§ **Instructions for the task**: The line containing "Agenda (50, 1266)" and every line after it, through the end of the records below: repeat them exactly, nothing more.

───── Provided information

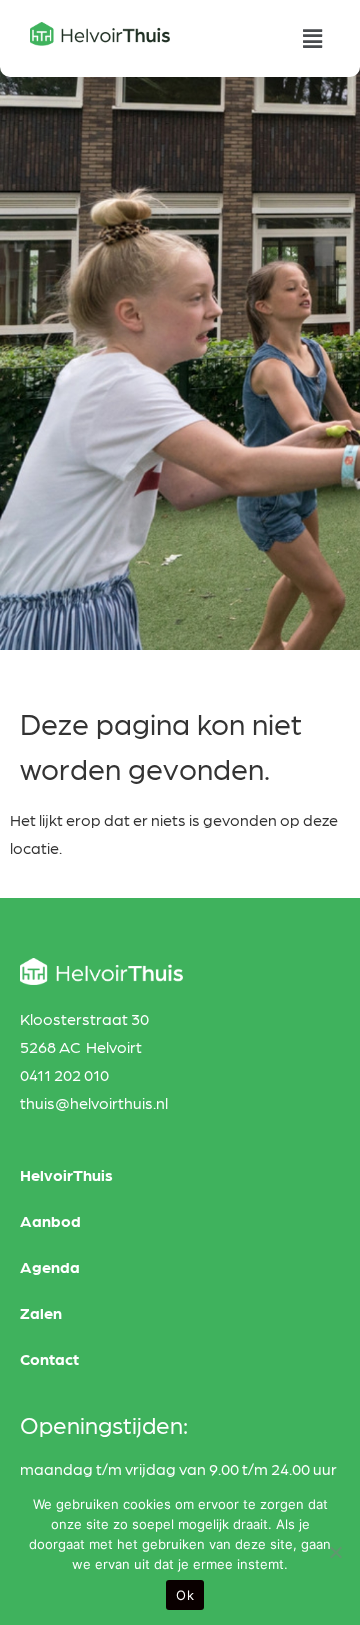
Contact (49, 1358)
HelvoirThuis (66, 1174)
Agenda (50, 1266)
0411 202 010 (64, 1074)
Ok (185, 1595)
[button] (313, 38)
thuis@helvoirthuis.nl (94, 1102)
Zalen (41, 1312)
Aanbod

──────────

§ **Task answer**:
Agenda (50, 1266)
0411 202 010 (64, 1074)
Ok (185, 1595)
[button] (313, 38)
thuis@helvoirthuis.nl (94, 1102)
Zalen (41, 1312)
Aanbod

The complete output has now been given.